Stored data

----------------

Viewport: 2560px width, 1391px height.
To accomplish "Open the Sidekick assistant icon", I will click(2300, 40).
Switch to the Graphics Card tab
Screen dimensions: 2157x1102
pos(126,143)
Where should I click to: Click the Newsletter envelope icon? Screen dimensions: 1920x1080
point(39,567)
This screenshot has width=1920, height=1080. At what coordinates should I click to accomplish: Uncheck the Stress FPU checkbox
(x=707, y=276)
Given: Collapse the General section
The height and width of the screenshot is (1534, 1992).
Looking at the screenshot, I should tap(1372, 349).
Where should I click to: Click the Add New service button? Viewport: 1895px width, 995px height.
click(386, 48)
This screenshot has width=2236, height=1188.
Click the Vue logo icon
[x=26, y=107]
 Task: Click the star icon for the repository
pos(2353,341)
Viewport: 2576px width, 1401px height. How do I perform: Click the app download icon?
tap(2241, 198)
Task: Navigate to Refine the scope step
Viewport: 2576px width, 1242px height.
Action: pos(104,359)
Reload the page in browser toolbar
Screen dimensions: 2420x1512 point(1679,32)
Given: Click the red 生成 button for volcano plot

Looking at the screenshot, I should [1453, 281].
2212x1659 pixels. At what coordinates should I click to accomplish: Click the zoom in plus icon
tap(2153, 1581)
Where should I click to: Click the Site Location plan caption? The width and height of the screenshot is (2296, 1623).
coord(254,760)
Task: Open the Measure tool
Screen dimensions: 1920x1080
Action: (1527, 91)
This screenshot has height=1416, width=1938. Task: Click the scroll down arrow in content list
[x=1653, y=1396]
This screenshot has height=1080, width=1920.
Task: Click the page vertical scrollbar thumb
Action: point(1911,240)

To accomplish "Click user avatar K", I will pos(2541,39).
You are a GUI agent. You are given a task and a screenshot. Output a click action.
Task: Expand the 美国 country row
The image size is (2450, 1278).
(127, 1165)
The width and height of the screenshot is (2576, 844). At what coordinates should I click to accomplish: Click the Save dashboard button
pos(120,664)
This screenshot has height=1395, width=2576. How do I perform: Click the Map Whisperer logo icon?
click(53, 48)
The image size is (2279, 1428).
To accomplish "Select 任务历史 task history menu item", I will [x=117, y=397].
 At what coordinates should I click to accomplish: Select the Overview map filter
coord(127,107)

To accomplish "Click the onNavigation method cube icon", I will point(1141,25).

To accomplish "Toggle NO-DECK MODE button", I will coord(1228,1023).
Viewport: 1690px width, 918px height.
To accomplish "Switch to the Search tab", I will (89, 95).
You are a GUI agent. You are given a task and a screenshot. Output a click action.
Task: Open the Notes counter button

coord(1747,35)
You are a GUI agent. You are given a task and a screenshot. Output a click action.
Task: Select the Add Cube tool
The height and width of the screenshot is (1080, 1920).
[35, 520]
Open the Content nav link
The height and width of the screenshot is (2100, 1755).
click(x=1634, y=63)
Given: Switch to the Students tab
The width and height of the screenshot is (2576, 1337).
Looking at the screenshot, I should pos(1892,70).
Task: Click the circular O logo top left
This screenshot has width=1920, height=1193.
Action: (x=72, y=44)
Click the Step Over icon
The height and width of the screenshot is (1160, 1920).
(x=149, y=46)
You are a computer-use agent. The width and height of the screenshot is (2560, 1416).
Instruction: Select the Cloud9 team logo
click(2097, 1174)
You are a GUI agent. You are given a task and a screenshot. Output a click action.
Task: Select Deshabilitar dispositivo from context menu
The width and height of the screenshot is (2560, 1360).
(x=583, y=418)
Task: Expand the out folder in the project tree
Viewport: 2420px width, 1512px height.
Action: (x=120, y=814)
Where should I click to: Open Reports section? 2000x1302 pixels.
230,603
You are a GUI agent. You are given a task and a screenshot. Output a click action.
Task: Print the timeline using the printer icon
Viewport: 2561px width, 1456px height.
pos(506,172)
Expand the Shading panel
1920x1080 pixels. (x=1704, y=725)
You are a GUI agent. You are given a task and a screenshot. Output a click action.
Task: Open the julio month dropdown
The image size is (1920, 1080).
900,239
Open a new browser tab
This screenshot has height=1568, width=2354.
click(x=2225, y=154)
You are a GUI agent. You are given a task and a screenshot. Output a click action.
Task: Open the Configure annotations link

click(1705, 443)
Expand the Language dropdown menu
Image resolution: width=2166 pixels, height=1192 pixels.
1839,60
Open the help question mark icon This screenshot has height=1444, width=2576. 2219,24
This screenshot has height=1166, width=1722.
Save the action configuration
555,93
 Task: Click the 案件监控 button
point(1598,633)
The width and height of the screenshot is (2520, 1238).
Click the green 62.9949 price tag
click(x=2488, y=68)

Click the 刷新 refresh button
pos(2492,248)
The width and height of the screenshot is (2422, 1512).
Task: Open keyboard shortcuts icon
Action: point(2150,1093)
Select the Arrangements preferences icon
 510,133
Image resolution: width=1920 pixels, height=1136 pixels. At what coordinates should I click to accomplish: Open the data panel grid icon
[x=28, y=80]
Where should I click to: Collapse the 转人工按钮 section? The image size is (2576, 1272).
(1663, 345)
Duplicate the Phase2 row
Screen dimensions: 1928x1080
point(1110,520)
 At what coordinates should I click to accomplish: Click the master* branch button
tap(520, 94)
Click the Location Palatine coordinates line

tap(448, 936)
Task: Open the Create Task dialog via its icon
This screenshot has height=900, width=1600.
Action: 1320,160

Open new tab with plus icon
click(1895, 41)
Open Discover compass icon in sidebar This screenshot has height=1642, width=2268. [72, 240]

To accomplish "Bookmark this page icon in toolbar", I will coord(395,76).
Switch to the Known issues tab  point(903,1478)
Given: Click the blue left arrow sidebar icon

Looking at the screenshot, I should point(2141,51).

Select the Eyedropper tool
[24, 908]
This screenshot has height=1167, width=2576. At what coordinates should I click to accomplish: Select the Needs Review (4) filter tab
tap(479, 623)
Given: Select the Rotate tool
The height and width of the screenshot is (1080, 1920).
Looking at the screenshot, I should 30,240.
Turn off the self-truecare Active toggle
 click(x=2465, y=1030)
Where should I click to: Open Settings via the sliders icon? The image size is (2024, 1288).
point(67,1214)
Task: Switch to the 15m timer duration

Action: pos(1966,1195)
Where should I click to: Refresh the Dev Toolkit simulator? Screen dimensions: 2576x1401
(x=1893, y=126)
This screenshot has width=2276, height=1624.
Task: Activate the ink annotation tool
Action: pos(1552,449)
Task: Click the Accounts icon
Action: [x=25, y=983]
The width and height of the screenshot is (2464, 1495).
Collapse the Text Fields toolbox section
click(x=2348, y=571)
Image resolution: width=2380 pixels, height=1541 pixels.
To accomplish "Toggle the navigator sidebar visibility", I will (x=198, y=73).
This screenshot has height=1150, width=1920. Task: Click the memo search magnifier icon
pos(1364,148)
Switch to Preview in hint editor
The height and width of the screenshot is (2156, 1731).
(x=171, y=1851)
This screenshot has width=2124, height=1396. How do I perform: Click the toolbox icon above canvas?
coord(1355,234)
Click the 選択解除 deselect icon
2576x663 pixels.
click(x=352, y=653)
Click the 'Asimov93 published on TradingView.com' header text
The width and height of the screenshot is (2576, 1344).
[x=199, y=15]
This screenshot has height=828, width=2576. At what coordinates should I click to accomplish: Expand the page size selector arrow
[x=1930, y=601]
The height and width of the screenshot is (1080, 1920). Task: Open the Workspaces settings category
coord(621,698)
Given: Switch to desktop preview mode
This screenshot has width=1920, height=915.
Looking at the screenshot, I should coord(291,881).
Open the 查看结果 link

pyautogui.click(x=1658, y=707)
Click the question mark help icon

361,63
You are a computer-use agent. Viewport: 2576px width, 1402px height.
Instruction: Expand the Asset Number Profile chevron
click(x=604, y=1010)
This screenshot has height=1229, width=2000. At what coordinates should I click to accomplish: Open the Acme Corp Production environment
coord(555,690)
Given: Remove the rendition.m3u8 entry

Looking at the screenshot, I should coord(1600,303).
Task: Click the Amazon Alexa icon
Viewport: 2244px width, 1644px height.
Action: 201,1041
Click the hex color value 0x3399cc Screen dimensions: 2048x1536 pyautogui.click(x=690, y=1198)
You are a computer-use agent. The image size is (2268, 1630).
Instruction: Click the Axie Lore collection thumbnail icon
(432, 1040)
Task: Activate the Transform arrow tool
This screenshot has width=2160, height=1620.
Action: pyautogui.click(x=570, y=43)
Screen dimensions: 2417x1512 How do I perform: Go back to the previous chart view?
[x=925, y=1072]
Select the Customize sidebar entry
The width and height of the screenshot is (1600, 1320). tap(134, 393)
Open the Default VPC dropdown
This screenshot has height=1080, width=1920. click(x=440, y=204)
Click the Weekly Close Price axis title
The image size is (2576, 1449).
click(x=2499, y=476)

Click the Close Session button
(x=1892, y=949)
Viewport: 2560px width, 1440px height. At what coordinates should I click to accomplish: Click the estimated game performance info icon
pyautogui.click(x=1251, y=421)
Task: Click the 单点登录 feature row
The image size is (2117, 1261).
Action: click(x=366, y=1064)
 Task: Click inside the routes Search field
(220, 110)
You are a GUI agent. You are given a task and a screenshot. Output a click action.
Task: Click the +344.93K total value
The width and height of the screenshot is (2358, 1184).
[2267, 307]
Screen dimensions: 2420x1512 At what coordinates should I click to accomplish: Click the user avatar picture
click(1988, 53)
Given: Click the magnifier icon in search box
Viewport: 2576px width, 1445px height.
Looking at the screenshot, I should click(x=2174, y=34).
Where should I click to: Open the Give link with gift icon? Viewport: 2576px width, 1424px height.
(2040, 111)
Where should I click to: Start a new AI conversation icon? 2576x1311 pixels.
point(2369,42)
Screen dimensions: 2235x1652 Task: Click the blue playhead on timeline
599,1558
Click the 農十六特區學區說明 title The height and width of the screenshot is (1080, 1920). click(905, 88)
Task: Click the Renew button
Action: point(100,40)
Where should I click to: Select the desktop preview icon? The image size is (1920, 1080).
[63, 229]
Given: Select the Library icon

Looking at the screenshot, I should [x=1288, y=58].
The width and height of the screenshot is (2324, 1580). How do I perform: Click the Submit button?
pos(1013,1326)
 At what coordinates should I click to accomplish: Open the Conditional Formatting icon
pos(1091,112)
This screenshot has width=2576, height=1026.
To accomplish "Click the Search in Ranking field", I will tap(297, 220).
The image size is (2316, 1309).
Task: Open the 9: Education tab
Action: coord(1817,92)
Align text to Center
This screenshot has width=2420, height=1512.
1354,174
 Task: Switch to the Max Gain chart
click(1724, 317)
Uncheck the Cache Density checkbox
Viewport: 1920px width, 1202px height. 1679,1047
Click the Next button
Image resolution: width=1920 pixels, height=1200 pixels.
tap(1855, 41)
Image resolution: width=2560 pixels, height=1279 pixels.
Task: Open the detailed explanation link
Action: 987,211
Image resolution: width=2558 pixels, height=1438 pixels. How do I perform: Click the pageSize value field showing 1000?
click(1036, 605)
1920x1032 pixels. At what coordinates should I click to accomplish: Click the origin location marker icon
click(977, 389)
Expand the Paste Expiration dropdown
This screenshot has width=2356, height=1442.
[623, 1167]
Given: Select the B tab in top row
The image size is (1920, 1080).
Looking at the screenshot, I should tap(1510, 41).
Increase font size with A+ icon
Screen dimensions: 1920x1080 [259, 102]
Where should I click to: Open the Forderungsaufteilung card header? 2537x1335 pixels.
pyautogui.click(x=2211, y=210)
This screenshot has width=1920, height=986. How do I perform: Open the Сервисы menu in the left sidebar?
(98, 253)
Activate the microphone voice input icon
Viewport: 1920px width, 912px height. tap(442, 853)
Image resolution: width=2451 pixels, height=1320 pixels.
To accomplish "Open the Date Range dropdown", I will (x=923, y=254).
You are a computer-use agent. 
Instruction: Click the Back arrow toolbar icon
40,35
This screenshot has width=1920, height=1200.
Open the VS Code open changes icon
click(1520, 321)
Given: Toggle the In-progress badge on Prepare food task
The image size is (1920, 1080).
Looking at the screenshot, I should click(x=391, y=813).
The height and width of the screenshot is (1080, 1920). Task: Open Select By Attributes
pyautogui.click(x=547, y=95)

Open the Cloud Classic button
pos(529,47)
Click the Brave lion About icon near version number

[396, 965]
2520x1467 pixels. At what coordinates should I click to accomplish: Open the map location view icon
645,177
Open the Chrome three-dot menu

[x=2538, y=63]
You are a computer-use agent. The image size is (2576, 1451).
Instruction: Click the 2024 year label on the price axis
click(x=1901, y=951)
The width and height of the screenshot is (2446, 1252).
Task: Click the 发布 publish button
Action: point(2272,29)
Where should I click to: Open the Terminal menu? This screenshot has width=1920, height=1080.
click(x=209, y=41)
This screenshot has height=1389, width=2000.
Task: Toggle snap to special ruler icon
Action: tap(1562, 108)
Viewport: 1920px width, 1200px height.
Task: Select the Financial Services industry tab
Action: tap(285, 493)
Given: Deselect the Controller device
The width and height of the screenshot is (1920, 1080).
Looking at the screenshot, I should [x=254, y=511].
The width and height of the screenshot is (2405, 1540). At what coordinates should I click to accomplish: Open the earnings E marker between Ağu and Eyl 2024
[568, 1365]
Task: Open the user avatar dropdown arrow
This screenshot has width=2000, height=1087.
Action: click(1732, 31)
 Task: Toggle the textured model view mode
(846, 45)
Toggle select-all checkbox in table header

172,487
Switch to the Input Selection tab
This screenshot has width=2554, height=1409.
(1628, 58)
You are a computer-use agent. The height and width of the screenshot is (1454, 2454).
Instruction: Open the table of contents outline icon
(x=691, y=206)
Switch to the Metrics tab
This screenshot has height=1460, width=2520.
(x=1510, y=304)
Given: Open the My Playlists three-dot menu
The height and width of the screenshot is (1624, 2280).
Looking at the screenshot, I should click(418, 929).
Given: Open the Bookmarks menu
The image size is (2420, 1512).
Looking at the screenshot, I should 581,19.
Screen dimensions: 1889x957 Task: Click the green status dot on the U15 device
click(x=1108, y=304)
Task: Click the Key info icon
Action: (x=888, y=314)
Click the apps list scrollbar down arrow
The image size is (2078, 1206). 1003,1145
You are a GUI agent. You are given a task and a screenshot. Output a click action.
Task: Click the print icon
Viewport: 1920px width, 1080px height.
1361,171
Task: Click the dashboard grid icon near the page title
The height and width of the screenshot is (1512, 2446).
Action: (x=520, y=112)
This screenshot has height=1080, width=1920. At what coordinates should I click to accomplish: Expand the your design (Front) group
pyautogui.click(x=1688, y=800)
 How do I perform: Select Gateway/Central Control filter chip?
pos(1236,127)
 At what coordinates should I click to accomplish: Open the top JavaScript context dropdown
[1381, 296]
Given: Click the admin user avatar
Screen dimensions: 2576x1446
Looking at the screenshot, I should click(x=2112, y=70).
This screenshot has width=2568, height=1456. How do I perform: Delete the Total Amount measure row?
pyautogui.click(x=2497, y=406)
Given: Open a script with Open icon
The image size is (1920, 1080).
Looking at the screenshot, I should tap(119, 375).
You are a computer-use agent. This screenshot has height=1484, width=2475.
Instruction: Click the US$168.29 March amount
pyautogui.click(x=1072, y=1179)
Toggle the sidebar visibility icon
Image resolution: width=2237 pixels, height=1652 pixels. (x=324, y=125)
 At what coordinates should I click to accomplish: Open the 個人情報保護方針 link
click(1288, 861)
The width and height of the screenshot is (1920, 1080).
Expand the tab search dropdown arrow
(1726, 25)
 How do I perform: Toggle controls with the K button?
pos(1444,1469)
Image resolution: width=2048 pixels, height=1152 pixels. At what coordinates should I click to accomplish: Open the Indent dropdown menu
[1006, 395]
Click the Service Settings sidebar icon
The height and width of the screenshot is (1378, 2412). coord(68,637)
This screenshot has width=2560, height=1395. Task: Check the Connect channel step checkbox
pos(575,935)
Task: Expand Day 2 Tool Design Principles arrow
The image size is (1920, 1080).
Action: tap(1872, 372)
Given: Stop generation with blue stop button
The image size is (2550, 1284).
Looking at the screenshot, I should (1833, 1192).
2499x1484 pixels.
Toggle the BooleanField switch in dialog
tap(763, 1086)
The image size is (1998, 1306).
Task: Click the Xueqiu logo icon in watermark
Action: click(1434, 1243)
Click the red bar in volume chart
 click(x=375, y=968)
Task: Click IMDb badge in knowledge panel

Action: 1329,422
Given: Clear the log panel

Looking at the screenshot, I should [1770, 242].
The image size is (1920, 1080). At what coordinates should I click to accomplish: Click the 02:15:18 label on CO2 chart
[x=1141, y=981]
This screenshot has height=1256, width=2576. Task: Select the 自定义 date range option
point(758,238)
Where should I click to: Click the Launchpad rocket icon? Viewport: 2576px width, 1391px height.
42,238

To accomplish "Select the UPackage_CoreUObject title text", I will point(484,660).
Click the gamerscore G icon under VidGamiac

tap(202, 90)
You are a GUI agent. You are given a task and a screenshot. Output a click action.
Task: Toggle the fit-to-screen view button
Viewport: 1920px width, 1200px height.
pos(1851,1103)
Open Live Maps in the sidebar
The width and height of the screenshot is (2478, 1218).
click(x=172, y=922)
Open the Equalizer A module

----------------

EXERCISE DETAILS: Reproduce the entries exactly, starting at their first line and stopping after the line with "Task: Open the Measure tool".

YOUR RESPONSE:
Viewport: 2560px width, 1391px height.
To accomplish "Open the Sidekick assistant icon", I will click(2300, 40).
Switch to the Graphics Card tab
Screen dimensions: 2157x1102
pos(126,143)
Where should I click to: Click the Newsletter envelope icon? Screen dimensions: 1920x1080
point(39,567)
This screenshot has width=1920, height=1080. At what coordinates should I click to accomplish: Uncheck the Stress FPU checkbox
(x=707, y=276)
Given: Collapse the General section
The height and width of the screenshot is (1534, 1992).
Looking at the screenshot, I should tap(1372, 349).
Where should I click to: Click the Add New service button? Viewport: 1895px width, 995px height.
click(386, 48)
This screenshot has width=2236, height=1188.
Click the Vue logo icon
[x=26, y=107]
 Task: Click the star icon for the repository
pos(2353,341)
Viewport: 2576px width, 1401px height. How do I perform: Click the app download icon?
tap(2241, 198)
Task: Navigate to Refine the scope step
Viewport: 2576px width, 1242px height.
Action: pos(104,359)
Reload the page in browser toolbar
Screen dimensions: 2420x1512 point(1679,32)
Given: Click the red 生成 button for volcano plot

Looking at the screenshot, I should [1453, 281].
2212x1659 pixels. At what coordinates should I click to accomplish: Click the zoom in plus icon
tap(2153, 1581)
Where should I click to: Click the Site Location plan caption? The width and height of the screenshot is (2296, 1623).
coord(254,760)
Task: Open the Measure tool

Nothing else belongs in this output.